• **WRITTEN INSTRUCTION A**: List every person named in the news article below on a federal deportation program.

A federal program to work with local law enforcement to remove dangerous illegal immigrant criminals, implemented just weeks after Kate Steinle's murder put the issue in the national spotlight, has resulted in fewer deportations, according to analysts.
The Priority Enforcement Program (PEP) was introduced last summer as something of a compromise to get sanctuary cities to work with the federal government on deportations by only requesting that local authorities hand over the most dangerous criminals. Statistics show that fewer local law enforcement agencies are refusing to work with Immigration and Customs Enforcement, yet far fewer illegal immigrant criminals are being deported under the current scheme.
“The end result is that ICE has not improved its performance through its detainer program in apprehending individuals who the agency seeks to deport,” stated a recent report by the Transactional Records Access Clearinghouse, a data research organization based at Syracuse University.
Sanctuary cities, the broad term for more than 200 state and local jurisdictions that have policies barring cooperation with ICE, came under intensified fire after the July 1, 2015, murder of Steinle in San Francisco by an illegal immigrant who had recently been released from local custody. By law, local law enforcement agencies are supposed to turn illegal immigrants over to the feds for deportation when they are due to be released from custody, but illegal immigration advocates say the policy violates the subject’s civil rights.
Republicans in Congress, as well as GOP presidential nominee Donald Trump, have called for cutting off federal funding to sanctuary cities.
Jeh Johnson, secretary of ICE’s parent agency, the Department of Homeland Security, announced PEP was taking effect on July 30, 2015, saying it replaced a previous system under which ICE ordered local law enforcement agencies to hold and turn over all illegal immigrant criminals eligible for deportation. In addition to not garnering local cooperation, the older system meant non-violent criminals or those merely suspected of crimes could be deported if they were here illegally.
“The President and I want to better focus our immigration enforcement resources on convicted criminals over undocumented immigrants who have been here for years, have committed no serious crimes, and, have, in effect, become peaceful and integrated members of the community,” Johnson said.
Instead of issuing “detainers,” or federal orders to hold and hand over illegal immigrant criminals and suspects, ICE now lodges I-247s, or “requests for notification.” Those requests are more likely to be honored, TRAC’s studies show, partly because they are made less frequently and cooperation does not mean actually turning over a subject.
“ … Outreach efforts have drastically curbed reported refusals by law enforcement agencies to transfer custody of individuals over to ICE,” the TRAC report stated, before adding, “the proportion of occasions where ICE took custody of the individual after issuing I-247 requests has not rebounded. Indeed, this rate has continued to decline.”
In addition, ICE often lodges a request to be notified of a pending release, but never acts on it, according to the report. During the first two months of 2016, ICE failed to assume custody of more than 60 percent of individuals it had requested notification on. In 2009, the figure was about 30 percent, according to TRAC, which called the drop “startling.”
Critics of PEP have long objected to the idea that only violent or dangerous illegal immigrant suspects should be ticketed for deportation when they cross paths with law enforcement. The federal government is obligated to remove anyone who is here illegally, said Dan Stein, president of Federation for American Immigration Reform.

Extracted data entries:
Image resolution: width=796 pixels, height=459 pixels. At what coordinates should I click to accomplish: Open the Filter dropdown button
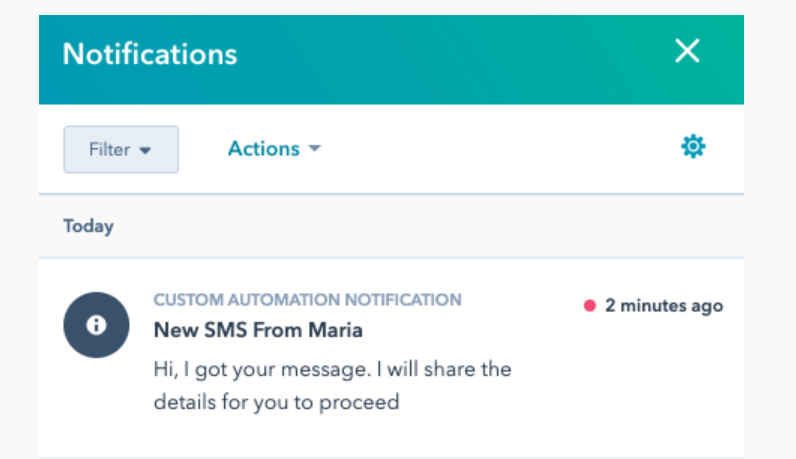pyautogui.click(x=121, y=150)
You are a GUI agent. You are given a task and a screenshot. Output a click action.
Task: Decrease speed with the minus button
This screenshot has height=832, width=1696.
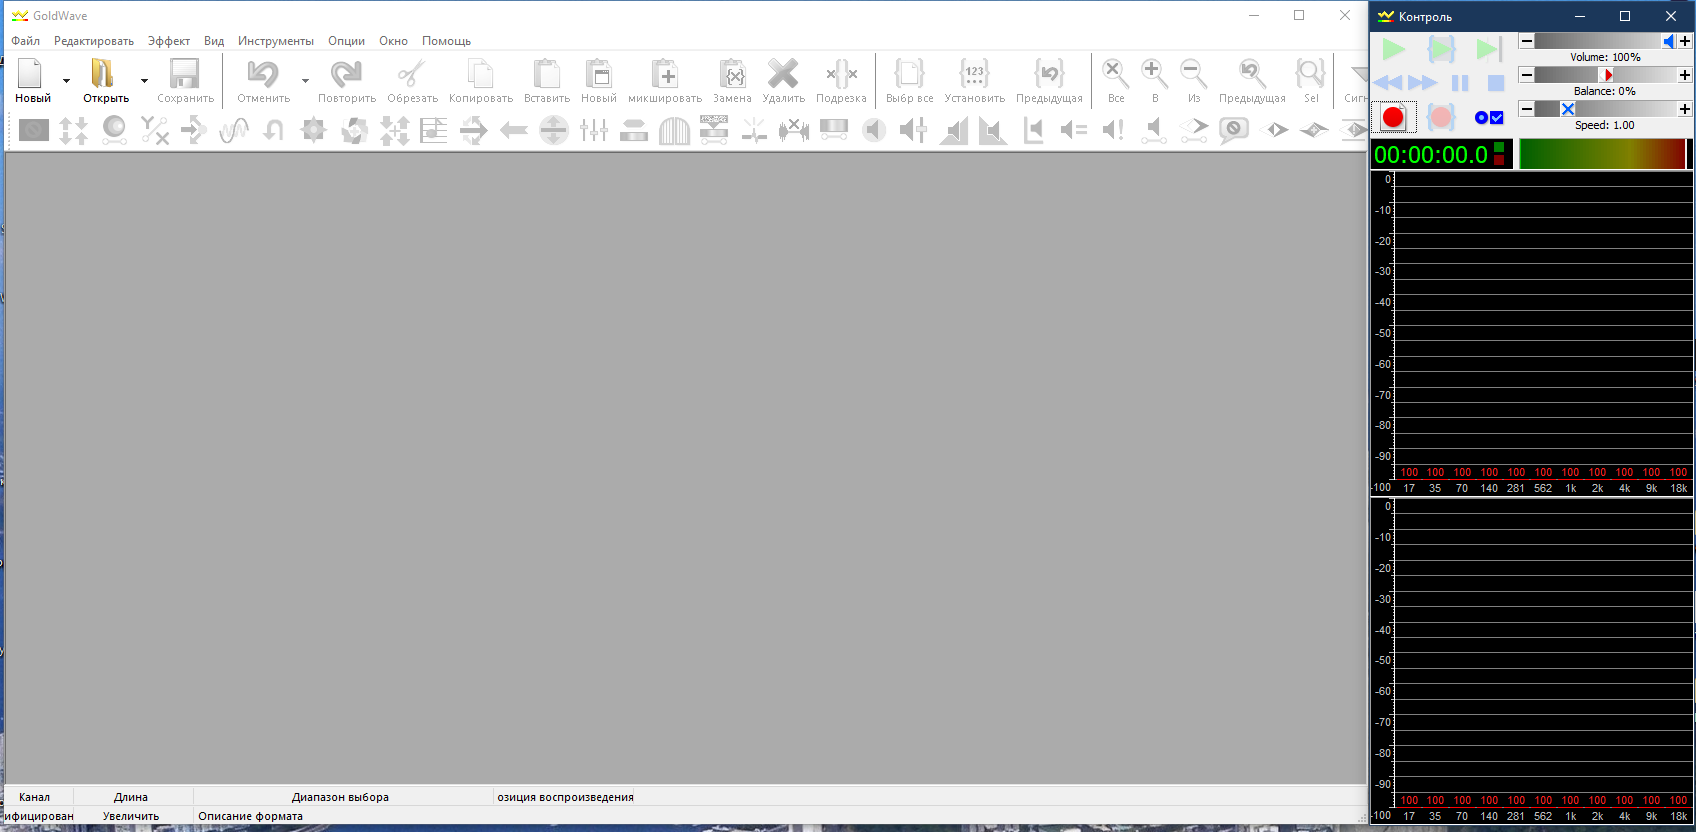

• **WRITTEN INSTRUCTION B**: Give the lines of the records above as a numbered list, skipping blank lines and omitting the pictures.

• **WRITTEN REPLY A**: Kate Steinle, Donald Trump, Jeh Johnson, Dan Stein

• **WRITTEN REPLY B**:
1. Image resolution: width=796 pixels, height=459 pixels. At what coordinates should I click to accomplish: Open the Filter dropdown button
2. pyautogui.click(x=121, y=150)
3. You are a GUI agent. You are given a task and a screenshot. Output a click action.
4. Task: Decrease speed with the minus button
5. This screenshot has height=832, width=1696.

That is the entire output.